* Begin Supplied records *

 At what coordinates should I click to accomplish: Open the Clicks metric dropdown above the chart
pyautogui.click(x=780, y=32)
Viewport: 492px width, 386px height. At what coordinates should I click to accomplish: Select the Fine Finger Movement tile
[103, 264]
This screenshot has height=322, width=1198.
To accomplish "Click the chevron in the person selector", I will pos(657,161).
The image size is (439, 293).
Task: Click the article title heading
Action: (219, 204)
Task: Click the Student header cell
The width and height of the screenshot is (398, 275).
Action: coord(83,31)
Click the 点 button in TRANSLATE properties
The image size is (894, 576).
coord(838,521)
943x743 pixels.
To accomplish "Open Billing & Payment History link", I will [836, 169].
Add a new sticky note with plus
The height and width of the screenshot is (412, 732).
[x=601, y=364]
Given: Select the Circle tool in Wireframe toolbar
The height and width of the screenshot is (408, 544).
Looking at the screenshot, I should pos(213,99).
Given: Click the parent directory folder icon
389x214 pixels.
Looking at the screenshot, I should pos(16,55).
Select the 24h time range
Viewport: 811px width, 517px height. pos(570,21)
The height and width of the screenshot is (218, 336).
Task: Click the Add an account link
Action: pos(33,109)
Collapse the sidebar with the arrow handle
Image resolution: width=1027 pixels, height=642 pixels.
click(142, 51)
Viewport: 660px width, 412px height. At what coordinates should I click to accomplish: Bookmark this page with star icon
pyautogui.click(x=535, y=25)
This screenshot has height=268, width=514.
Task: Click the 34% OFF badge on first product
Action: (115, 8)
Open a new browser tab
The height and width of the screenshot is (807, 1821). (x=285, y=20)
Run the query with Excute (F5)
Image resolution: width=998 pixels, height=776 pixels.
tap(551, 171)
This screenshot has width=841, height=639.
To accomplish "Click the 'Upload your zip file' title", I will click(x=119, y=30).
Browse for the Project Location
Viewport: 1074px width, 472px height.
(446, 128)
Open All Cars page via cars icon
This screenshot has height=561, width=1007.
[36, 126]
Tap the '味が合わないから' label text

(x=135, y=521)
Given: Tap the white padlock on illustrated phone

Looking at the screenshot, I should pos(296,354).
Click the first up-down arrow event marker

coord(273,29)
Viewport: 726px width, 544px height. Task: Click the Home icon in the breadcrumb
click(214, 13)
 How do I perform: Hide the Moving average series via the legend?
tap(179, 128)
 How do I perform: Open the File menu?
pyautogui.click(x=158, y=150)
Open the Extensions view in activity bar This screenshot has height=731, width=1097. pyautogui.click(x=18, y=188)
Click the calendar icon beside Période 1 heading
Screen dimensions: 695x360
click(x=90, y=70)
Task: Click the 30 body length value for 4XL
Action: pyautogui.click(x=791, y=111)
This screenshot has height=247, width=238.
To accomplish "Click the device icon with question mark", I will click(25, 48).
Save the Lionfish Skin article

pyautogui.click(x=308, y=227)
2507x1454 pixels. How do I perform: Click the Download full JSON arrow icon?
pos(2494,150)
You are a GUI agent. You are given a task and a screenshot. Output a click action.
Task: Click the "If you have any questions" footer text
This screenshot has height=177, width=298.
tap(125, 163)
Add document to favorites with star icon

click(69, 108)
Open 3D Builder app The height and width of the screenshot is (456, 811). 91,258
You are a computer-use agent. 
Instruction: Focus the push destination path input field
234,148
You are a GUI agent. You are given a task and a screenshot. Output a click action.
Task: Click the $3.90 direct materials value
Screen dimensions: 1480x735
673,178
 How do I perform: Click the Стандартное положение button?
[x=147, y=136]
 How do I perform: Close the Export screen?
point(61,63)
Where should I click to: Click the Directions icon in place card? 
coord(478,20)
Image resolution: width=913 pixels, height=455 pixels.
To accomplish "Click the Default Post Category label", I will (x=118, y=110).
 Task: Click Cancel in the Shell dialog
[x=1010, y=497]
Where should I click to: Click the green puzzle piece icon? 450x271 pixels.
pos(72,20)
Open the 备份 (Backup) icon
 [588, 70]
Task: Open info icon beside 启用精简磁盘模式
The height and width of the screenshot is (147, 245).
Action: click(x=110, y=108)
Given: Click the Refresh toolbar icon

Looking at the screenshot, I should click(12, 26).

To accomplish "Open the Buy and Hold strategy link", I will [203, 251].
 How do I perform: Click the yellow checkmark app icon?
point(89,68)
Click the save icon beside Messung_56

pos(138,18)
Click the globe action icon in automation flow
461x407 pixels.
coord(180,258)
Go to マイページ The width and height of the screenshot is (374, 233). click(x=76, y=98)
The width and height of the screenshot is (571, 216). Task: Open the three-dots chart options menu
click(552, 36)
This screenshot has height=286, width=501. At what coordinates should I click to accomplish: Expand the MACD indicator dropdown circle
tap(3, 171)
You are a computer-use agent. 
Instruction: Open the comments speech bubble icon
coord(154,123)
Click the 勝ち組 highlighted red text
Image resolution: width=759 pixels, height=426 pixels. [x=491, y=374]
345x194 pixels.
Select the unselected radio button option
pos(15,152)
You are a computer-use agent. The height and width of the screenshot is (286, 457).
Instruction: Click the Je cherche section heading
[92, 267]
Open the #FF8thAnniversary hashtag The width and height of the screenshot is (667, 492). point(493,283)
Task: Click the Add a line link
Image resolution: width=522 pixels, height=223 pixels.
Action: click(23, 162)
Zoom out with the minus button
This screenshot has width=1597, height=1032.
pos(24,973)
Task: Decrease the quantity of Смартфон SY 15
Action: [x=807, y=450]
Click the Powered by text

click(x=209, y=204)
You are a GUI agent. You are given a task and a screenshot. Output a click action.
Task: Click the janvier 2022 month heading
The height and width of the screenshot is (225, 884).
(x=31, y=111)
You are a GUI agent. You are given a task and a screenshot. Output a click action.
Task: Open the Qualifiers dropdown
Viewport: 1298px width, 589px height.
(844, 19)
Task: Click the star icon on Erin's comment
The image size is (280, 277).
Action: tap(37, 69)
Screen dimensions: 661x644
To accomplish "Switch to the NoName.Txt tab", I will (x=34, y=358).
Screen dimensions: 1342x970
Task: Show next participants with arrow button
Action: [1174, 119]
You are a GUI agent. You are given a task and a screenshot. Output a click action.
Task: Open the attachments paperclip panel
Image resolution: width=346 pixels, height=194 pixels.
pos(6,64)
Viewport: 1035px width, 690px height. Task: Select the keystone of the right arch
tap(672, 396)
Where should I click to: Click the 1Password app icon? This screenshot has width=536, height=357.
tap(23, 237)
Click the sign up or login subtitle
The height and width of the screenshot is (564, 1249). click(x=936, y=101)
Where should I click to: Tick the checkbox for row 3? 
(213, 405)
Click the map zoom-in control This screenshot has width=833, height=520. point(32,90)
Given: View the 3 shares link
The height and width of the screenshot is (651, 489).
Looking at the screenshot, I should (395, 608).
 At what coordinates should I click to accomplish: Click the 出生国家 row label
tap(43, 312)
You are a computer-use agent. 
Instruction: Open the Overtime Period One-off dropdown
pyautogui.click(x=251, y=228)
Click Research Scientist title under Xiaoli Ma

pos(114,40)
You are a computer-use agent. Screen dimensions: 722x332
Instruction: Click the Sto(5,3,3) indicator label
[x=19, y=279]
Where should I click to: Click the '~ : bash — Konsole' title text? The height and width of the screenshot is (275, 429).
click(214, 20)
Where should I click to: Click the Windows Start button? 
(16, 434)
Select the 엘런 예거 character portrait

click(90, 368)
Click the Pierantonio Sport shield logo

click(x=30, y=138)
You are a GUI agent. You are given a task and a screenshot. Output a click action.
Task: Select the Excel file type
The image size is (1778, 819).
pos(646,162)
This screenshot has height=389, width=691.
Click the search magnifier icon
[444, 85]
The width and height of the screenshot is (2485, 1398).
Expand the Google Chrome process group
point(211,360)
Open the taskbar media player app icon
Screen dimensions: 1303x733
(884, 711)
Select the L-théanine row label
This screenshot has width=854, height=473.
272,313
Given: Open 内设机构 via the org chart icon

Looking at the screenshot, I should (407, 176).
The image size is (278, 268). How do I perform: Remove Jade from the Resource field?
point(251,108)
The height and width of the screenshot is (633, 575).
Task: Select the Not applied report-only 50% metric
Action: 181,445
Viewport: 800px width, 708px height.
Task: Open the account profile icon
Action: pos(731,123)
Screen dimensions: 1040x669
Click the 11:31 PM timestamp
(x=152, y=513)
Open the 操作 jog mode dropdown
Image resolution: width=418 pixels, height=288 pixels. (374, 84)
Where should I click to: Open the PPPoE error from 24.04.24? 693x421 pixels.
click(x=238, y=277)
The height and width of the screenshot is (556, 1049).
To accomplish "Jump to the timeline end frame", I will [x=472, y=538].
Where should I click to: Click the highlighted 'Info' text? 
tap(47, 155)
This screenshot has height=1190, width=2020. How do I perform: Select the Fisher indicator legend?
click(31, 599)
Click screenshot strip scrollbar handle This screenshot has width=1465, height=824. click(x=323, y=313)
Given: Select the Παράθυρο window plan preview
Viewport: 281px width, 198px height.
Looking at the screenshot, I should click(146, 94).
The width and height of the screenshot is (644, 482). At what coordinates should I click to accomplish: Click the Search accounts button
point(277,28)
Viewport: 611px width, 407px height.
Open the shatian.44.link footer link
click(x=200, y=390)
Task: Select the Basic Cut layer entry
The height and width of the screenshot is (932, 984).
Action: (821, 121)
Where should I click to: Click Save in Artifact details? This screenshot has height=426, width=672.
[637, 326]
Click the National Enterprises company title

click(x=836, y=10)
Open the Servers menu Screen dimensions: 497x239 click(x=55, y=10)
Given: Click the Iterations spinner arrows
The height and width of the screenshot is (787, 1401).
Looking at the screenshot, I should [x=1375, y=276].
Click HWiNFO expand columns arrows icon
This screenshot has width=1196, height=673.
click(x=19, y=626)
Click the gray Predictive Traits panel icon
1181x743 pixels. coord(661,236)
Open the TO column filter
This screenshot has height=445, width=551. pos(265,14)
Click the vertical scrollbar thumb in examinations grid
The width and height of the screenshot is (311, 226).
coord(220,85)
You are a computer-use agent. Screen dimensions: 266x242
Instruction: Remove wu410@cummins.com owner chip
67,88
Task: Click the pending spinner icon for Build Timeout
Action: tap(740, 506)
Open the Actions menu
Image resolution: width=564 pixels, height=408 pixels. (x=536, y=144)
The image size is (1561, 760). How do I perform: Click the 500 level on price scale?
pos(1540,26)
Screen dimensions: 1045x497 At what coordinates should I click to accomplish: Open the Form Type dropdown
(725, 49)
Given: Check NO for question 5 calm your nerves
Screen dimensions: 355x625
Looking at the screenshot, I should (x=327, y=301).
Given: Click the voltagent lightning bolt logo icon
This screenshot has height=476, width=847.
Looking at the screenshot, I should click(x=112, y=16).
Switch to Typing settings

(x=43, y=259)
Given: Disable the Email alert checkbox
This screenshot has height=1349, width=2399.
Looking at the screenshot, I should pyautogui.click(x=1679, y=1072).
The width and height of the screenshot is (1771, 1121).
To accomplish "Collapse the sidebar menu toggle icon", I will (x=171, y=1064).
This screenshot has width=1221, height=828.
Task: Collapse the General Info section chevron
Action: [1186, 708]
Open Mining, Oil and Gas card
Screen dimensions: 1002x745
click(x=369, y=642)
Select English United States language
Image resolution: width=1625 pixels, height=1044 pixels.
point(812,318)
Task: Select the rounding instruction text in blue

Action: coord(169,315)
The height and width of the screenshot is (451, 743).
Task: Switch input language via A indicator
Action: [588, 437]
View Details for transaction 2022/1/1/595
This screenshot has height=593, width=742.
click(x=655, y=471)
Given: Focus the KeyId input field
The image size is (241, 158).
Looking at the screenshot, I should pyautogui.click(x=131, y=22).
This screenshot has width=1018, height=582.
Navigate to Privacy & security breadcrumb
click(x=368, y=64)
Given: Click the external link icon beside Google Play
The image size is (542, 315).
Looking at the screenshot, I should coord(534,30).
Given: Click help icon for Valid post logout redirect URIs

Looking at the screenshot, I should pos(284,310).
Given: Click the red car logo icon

* End Supplied records *

Your task:
Change "Actions menu" to "Tools menu" in the items between the line holding "You are a computer-use agent. Screen dimensions: 266x242" and the line holding "Image resolution: width=564", inclusive, and reproduce those lines with nothing else altered.

The solution:
You are a computer-use agent. Screen dimensions: 266x242
Instruction: Remove wu410@cummins.com owner chip
67,88
Task: Click the pending spinner icon for Build Timeout
Action: tap(740, 506)
Open the Tools menu
Image resolution: width=564 pixels, height=408 pixels. (x=536, y=144)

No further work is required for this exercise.